- YOUR INSTRUCTIONS: Reproduce the entries. Match every word.

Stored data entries
▼

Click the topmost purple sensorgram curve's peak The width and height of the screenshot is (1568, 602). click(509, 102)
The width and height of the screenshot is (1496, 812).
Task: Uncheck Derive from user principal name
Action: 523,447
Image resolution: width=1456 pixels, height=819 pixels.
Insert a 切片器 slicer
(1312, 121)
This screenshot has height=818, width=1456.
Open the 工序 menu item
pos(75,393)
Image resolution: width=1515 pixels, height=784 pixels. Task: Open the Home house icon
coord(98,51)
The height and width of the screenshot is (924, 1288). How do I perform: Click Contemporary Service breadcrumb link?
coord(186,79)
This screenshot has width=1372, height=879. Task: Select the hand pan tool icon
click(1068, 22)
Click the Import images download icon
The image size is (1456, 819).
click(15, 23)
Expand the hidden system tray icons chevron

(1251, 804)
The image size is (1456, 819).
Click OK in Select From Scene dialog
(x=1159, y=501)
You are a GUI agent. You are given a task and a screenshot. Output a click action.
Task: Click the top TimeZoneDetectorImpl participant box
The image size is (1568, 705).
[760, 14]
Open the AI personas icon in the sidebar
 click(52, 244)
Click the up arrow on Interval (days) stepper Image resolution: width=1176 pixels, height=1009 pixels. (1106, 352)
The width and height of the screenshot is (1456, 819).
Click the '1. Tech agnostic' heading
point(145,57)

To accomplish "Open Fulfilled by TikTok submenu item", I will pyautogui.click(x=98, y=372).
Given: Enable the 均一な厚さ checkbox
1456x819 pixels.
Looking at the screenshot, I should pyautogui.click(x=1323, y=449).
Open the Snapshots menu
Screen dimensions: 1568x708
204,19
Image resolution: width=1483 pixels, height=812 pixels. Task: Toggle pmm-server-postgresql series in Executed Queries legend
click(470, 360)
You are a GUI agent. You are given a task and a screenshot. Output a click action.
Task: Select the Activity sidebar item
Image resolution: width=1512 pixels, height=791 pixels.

▲

- ANSWER BELOW:
Click the topmost purple sensorgram curve's peak The width and height of the screenshot is (1568, 602). click(509, 102)
The width and height of the screenshot is (1496, 812).
Task: Uncheck Derive from user principal name
Action: 523,447
Image resolution: width=1456 pixels, height=819 pixels.
Insert a 切片器 slicer
(1312, 121)
This screenshot has height=818, width=1456.
Open the 工序 menu item
pos(75,393)
Image resolution: width=1515 pixels, height=784 pixels. Task: Open the Home house icon
coord(98,51)
The height and width of the screenshot is (924, 1288). How do I perform: Click Contemporary Service breadcrumb link?
coord(186,79)
This screenshot has width=1372, height=879. Task: Select the hand pan tool icon
click(1068, 22)
Click the Import images download icon
The image size is (1456, 819).
click(15, 23)
Expand the hidden system tray icons chevron

(1251, 804)
The image size is (1456, 819).
Click OK in Select From Scene dialog
(x=1159, y=501)
You are a GUI agent. You are given a task and a screenshot. Output a click action.
Task: Click the top TimeZoneDetectorImpl participant box
The image size is (1568, 705).
[760, 14]
Open the AI personas icon in the sidebar
 click(52, 244)
Click the up arrow on Interval (days) stepper Image resolution: width=1176 pixels, height=1009 pixels. (1106, 352)
The width and height of the screenshot is (1456, 819).
Click the '1. Tech agnostic' heading
point(145,57)

To accomplish "Open Fulfilled by TikTok submenu item", I will pyautogui.click(x=98, y=372).
Given: Enable the 均一な厚さ checkbox
1456x819 pixels.
Looking at the screenshot, I should pyautogui.click(x=1323, y=449).
Open the Snapshots menu
Screen dimensions: 1568x708
204,19
Image resolution: width=1483 pixels, height=812 pixels. Task: Toggle pmm-server-postgresql series in Executed Queries legend
click(470, 360)
You are a GUI agent. You are given a task and a screenshot. Output a click action.
Task: Select the Activity sidebar item
Image resolution: width=1512 pixels, height=791 pixels.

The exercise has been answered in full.